The DNA foundation model community lacks systematic, benchmark-driven comparisons between CNNs and Transformer/SSM-based architectures. Method: We propose ConvNova, a lightweight and efficient CNN architecture that uniquely integrates dilated convolutions, gated convolutions, and a dual-branch gating mechanism—explicitly eschewing self-attention and state-space modeling. Contribution/Results: ConvNova achieves strong biological interpretability in epigenetic prediction tasks and outperforms state-of-the-art methods on over half of the evaluated benchmarks: it improves histone modification prediction accuracy by 5.8% on average, reduces parameter count by 37%, and accelerates inference by 2.1×. These results demonstrate that carefully engineered CNNs remain highly competitive for DNA sequence modeling, offering a novel, efficient, and interpretable paradigm for DNA foundation models.

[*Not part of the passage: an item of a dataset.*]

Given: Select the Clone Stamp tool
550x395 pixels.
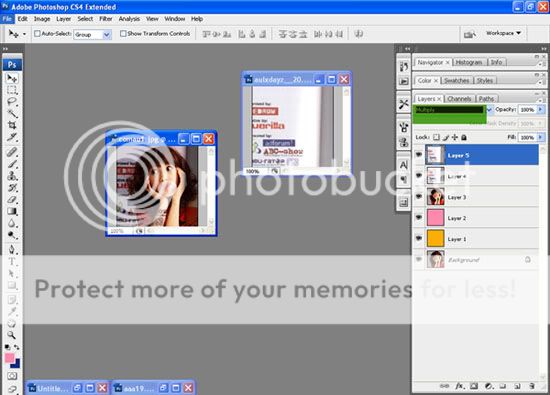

In recent years, a variety of methods based on Transformer and state space model (SSM) architectures have been proposed, advancing foundational DNA language models. However, there is a lack of comparison between these recent approaches and the classical architecture convolutional networks (CNNs) on foundation model benchmarks. This raises the question: are CNNs truly being surpassed by these recent approaches based on transformer and SSM architectures? In this paper, we develop a simple but well-designed CNN-based method termed ConvNova. ConvNova identifies and proposes three effective designs: 1) dilated convolutions, 2) gated convolutions, and 3) a dual-branch framework for gating mechanisms. Through extensive empirical experiments, we demonstrate that ConvNova significantly outperforms recent methods on more than half of the tasks across several foundation model benchmarks. For example, in histone-related tasks, ConvNova exceeds the second-best method by an average of 5.8%, while generally utilizing fewer parameters and enabling faster computation. In addition, the experiments observed findings that may be related to biological characteristics. This indicates that CNNs are still a strong competitor compared to Transformers and SSMs. We anticipate that this work will spark renewed interest in CNN-based methods for DNA foundation models.